»»
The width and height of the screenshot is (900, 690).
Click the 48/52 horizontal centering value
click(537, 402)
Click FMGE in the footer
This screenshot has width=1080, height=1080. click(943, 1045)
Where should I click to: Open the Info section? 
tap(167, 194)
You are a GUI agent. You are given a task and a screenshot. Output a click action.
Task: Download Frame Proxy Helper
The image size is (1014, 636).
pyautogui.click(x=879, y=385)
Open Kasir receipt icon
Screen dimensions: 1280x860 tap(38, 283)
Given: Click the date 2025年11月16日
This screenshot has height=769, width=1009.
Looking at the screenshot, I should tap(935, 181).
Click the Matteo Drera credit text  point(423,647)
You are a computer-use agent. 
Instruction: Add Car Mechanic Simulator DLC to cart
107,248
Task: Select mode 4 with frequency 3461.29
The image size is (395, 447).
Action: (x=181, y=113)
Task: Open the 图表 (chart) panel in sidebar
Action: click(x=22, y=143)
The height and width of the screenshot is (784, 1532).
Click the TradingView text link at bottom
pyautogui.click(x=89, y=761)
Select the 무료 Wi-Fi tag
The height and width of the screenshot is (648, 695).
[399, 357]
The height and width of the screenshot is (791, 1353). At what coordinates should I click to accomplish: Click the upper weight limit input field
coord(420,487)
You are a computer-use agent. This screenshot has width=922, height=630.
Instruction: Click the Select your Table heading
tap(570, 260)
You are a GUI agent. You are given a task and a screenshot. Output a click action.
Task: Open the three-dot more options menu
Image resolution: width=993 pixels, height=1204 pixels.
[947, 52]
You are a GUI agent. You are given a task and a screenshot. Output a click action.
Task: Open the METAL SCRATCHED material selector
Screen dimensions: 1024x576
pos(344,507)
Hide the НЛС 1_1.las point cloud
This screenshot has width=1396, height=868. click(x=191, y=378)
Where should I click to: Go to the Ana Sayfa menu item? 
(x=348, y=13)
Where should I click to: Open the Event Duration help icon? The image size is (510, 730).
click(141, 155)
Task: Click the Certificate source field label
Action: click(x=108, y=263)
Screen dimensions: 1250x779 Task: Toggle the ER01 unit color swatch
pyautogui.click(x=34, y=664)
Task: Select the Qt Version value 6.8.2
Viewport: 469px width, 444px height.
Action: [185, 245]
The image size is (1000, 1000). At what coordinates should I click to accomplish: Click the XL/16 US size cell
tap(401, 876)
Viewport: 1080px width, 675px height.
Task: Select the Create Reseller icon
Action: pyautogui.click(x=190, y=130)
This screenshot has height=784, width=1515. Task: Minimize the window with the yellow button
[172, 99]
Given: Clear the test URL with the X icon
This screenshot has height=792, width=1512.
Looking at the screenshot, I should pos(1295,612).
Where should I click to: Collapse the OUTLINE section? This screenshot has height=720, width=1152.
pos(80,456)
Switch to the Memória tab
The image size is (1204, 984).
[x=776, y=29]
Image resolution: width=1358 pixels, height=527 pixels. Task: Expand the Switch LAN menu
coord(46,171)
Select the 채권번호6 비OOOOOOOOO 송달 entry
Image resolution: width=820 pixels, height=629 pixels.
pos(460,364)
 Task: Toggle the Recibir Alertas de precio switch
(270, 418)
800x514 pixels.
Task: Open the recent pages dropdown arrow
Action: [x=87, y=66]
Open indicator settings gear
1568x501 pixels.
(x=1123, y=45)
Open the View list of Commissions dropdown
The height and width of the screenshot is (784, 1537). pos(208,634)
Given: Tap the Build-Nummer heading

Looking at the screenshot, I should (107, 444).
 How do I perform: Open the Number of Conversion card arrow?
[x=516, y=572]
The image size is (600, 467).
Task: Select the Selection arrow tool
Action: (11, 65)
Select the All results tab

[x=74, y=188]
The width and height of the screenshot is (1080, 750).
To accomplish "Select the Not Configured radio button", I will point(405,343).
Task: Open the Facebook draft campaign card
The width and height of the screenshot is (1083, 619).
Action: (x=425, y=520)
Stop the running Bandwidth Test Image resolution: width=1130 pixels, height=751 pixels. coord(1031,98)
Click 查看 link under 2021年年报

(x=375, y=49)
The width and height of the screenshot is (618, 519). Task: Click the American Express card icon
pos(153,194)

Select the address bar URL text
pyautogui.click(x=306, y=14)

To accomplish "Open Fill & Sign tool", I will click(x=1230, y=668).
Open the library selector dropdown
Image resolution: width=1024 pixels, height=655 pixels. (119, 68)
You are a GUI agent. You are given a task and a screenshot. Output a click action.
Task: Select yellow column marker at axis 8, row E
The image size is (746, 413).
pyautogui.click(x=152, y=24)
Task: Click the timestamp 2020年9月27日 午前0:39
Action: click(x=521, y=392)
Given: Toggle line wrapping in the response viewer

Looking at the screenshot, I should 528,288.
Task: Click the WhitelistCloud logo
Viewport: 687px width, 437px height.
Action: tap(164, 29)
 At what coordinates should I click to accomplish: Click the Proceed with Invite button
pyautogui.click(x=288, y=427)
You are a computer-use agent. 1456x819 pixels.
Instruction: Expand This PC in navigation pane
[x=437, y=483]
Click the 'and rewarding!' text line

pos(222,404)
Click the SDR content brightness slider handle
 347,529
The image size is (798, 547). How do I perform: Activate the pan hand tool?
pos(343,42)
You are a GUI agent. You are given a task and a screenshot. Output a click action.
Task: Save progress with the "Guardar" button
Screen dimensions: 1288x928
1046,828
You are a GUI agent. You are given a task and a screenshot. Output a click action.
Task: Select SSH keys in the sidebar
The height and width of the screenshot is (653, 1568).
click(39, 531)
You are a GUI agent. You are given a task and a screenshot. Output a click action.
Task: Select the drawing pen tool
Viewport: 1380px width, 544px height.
««
● Required work: The reply is to be one number, the count of lines in the records above that contain "will".

● Solution for this exercise: 2